А затем начал серьезно обсуждаться и вопрос о возвращении РПЦ зданий бывшего
Преображенского монастыря с ликвидацией десятилетиями существующего рядом продуктового рынка. Вот так почти через столетие история пытается возвратиться “на круги своя”. Возможно ли это? А почему бы и нет?
* * *
Неукротимый бег времени четко отразился и на доме № 6 по Суворовской улице, моем первом на этом свете пристанище. Вот его история.
В 1929 году с подачи своего друга и коллеги Юзи Шехтера мой дедушка переехал из Ленинграда в столицу, где вступил в должность главного инженера “Резино-ткацкой фабрики № 2”. Ему предоставили отдельную трехкомнатную квартиру на втором этаже ведомственного дома, стоявшего впритык к самой фабрике.
До революции она принадлежала управляющему и согласно стандартам тех благословенных царских времен имела отдельную ванную комнату, кухню, уборную, что для тогдашних строителей социализма, живших в тесных коммуналках, было несбыточной мечтой. Кроме того, у нашей квартиры было два самостоятельных входа, объединенных большой лестничной площадкой.
Высокие белые потолки украшала нежно-бежевая алебастровая лепнина, а на угловом стыке комнат возвышался отделанный метлахской плиткой зеленовато-синий камин. Самая большая комната, столовая, имела широкие так называемые итальянские трехстворчатые окна, выходившие на улицу.

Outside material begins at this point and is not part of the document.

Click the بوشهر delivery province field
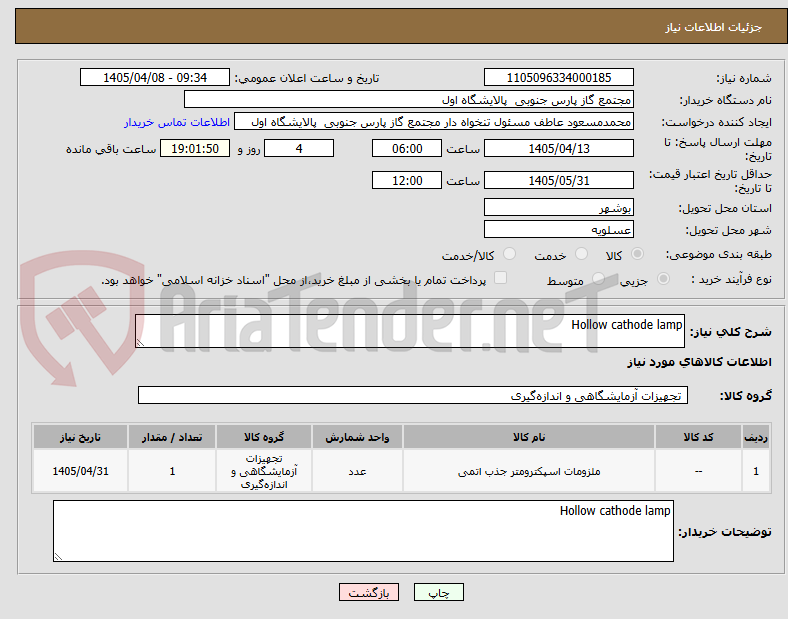788x619 pixels. [x=558, y=208]
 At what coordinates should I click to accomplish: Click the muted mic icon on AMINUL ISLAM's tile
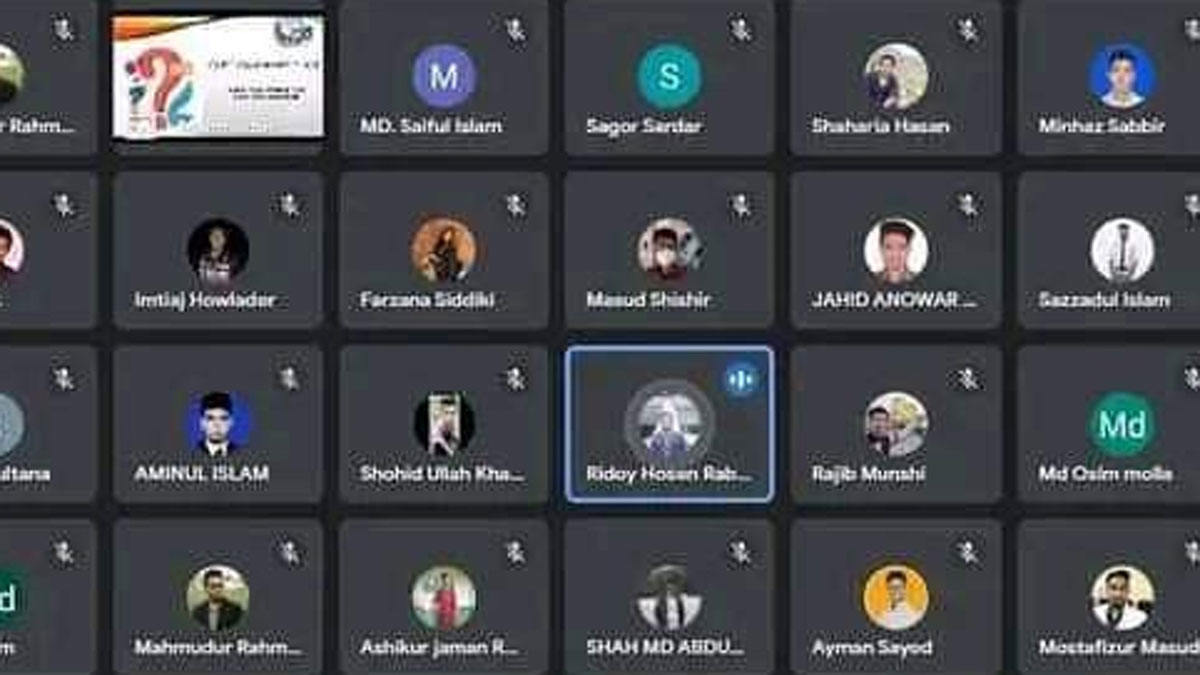[289, 379]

Две другие комнаты, спальни, смотрели во двор более мелкими оконными проемами.
В середине 30-х годов все стало меняться – тот самый коммунальный социализм настиг и нашу семью. В порядке объявленного властью так называемого “самоуплотнения” у нас добровольно-принудительно (к тому времени дед уже не был главным инженером) отобрали ванную комнату. Ее сделали жилой и поселили в ней семью фабкомовского профработника, пьяницу и дебошира.

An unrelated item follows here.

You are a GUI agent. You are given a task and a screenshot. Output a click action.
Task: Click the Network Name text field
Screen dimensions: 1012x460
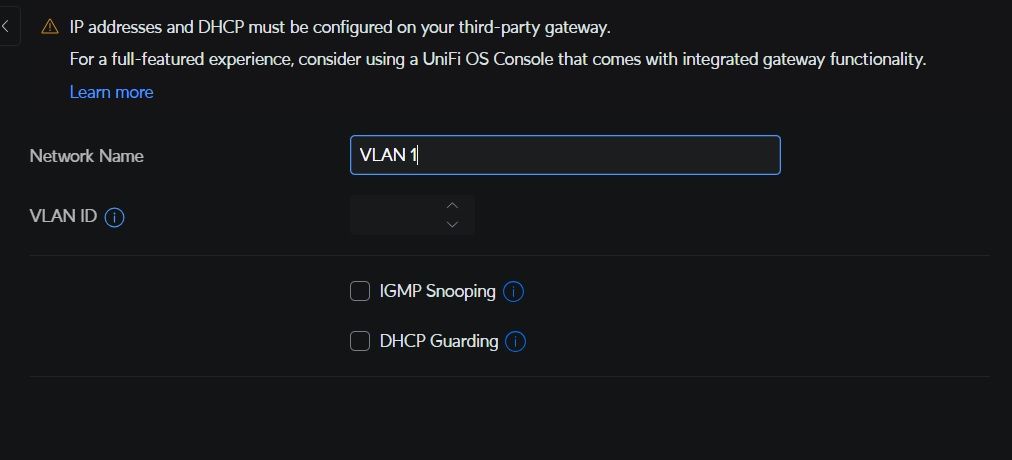click(x=564, y=155)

Соответственно этому кухня и уборная стали общими, грязными, склизкими, вонючими. Мыться, как и тем же фабкомовцам, пришлось ходить в далеко находившуюся общественную баню “на 50 шаек”. Камин превратился в обычную печку, во дворе нам выделили сарай, куда с дровяного склада на Семеновской мы с мамой возили на санках дрова. Чаще всего это были длинные толстые нарезки-сардельки древесных стволов, которые надо было еще пилить и колоть.
Постепенно, особенно интенсивно после войны, наш дом стал фактически превращаться в большое фабричное общежитие. К началу 50-х годов старых довоенных семей осталось совсем немного, в большую часть квартир хлынула очередная волна подмосковных крестьян, главным образом женщин, становившихся ткачихами, намотщицами, веретенщицами. Резино-ткацкая фабрика, продолжая и углубляя специфику военного времени, стала в еще большем масштабе выпускать погоны, орденские ленты и прочие знаки советского милитаризма, которые почти свели на нет прежний выпуск резинок для трусов, чулков и подтяжек.